In the records below, reproduce exactly the lines from the one containing "You are a GUI" through the one containing "Image resolution: width=720", both included, and omit the pictures.
-----
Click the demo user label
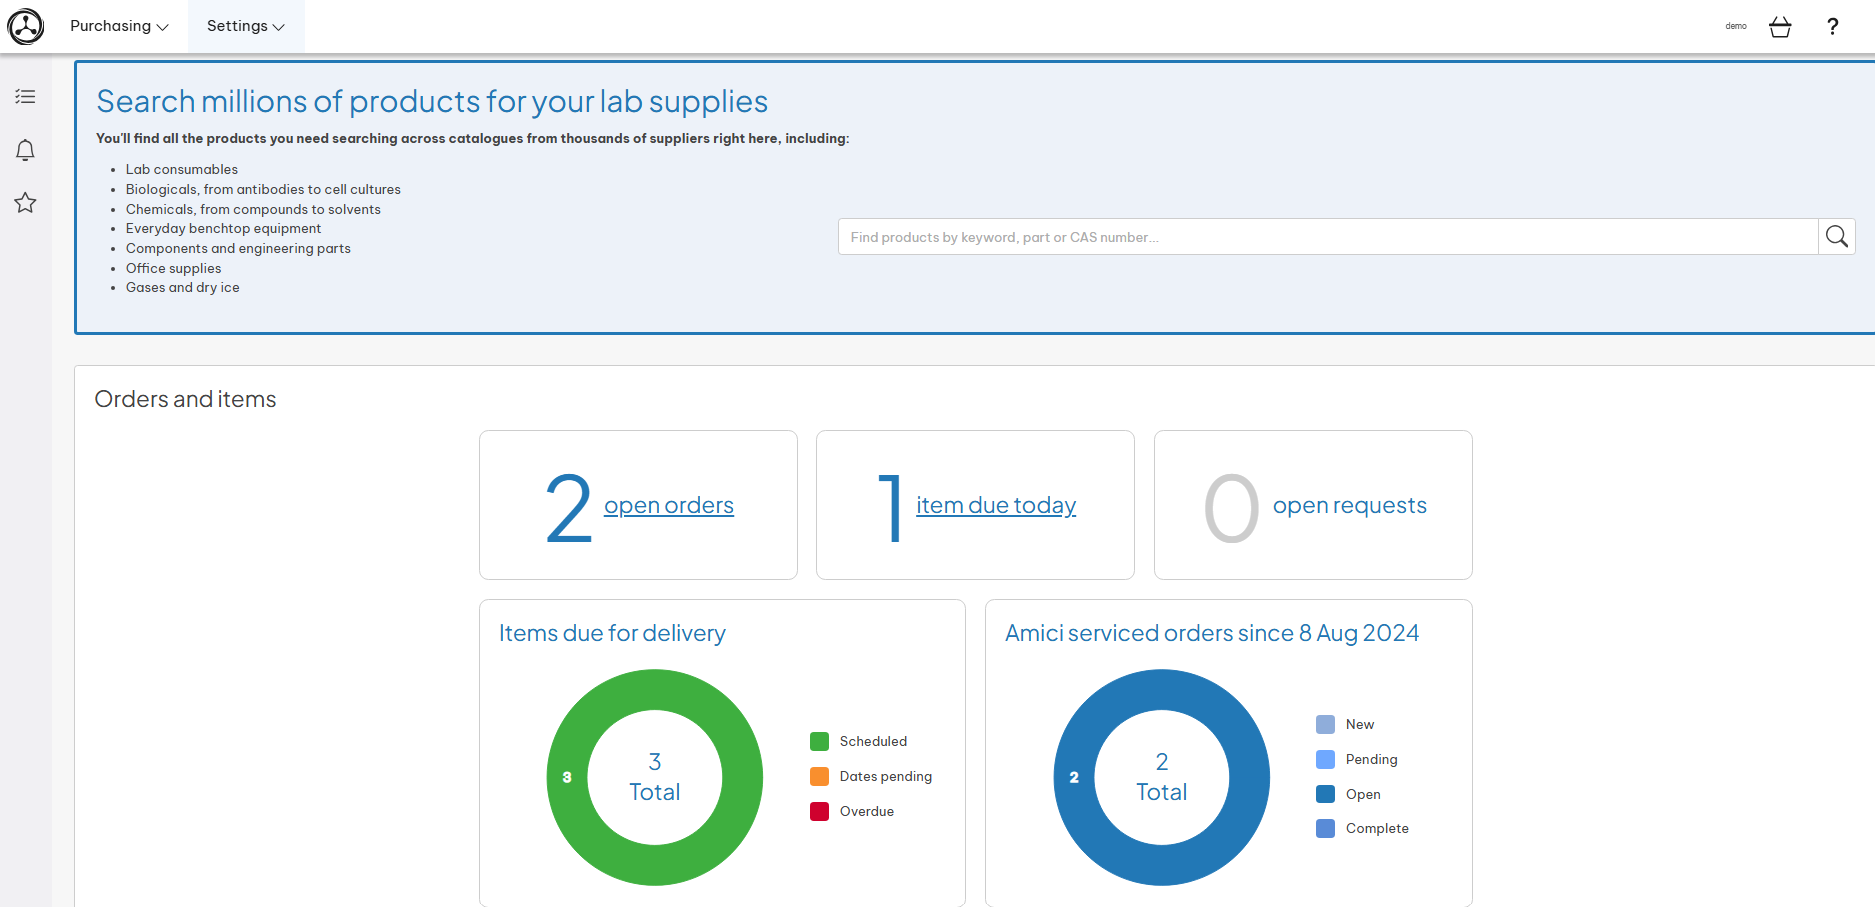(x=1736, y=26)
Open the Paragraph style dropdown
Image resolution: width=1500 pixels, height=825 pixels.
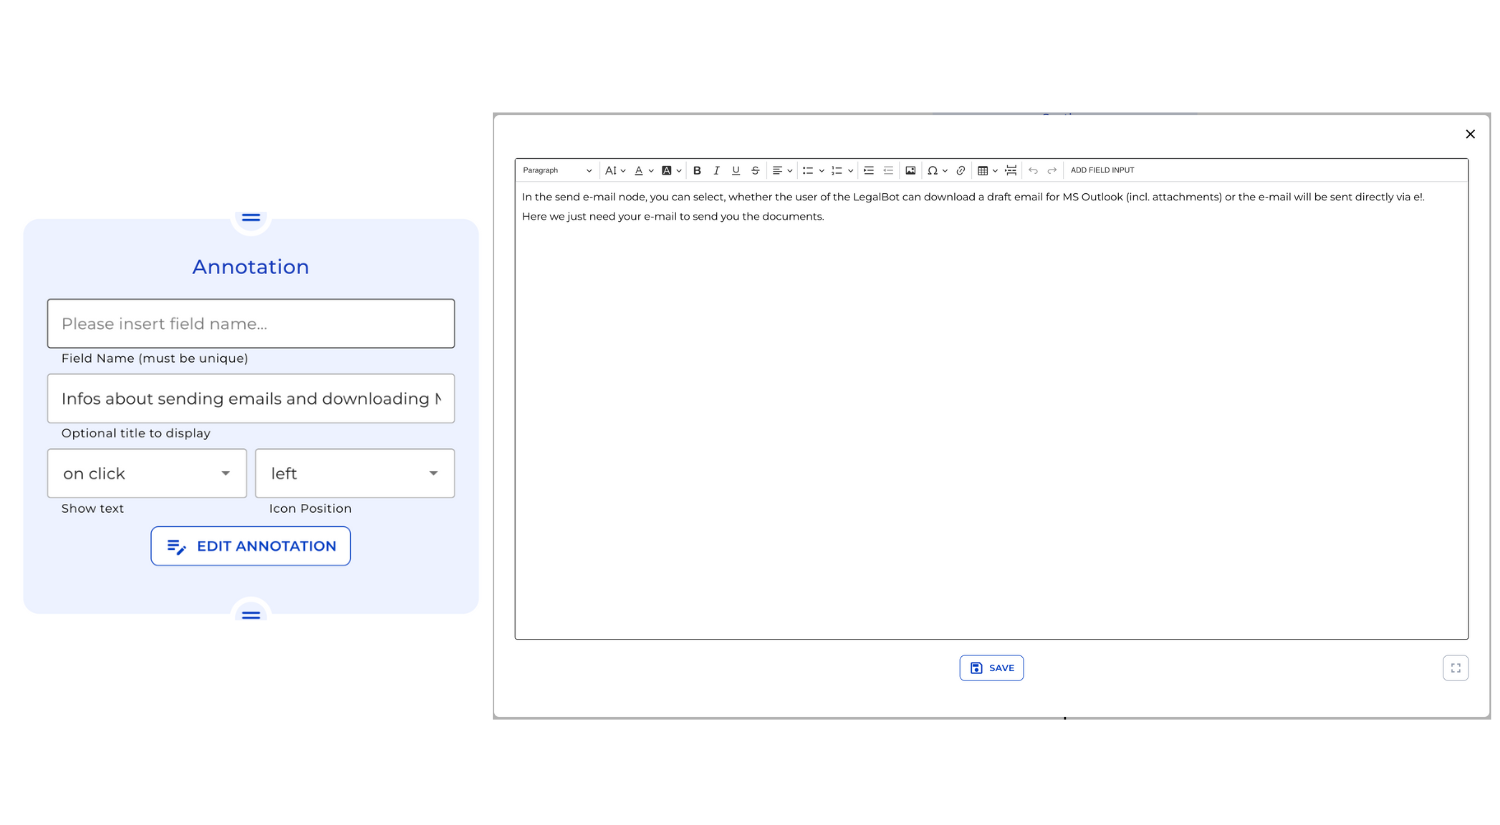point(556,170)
-----
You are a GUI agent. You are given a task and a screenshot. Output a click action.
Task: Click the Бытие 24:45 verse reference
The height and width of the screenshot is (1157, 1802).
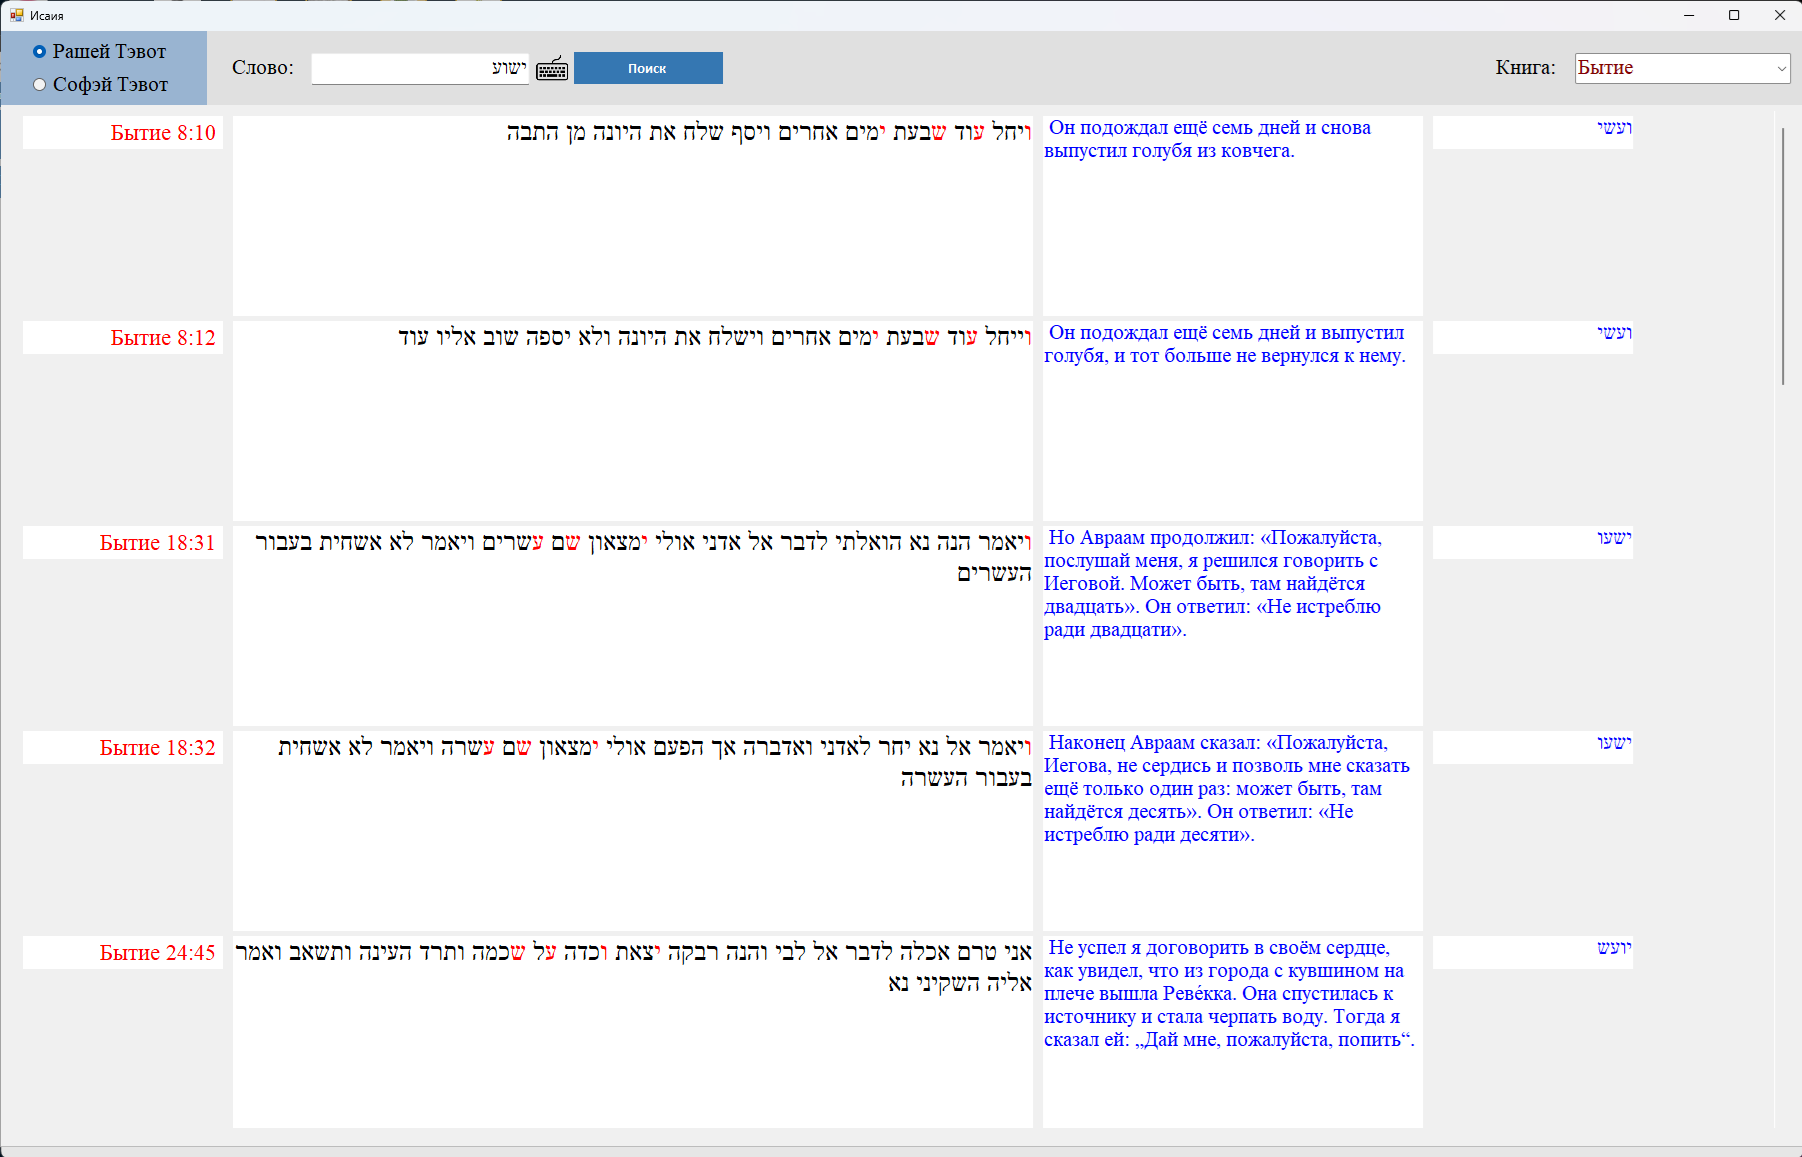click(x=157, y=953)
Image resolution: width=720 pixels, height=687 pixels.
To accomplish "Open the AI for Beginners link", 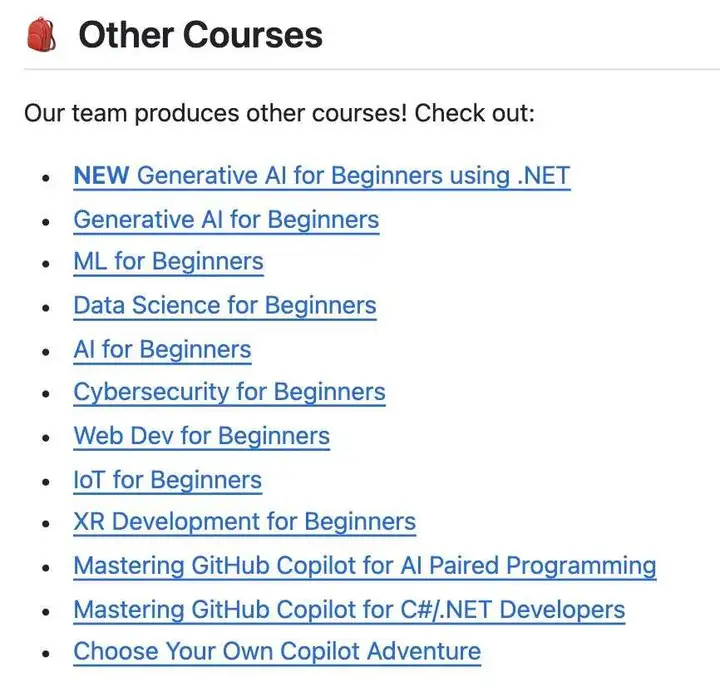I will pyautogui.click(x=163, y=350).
-----
_Reply_:
You are a GUI agent. You are given a task and a screenshot. Output a click action.
Task: Click the Бытие 24:45 verse reference
The height and width of the screenshot is (1157, 1802).
click(x=157, y=953)
Image resolution: width=720 pixels, height=687 pixels.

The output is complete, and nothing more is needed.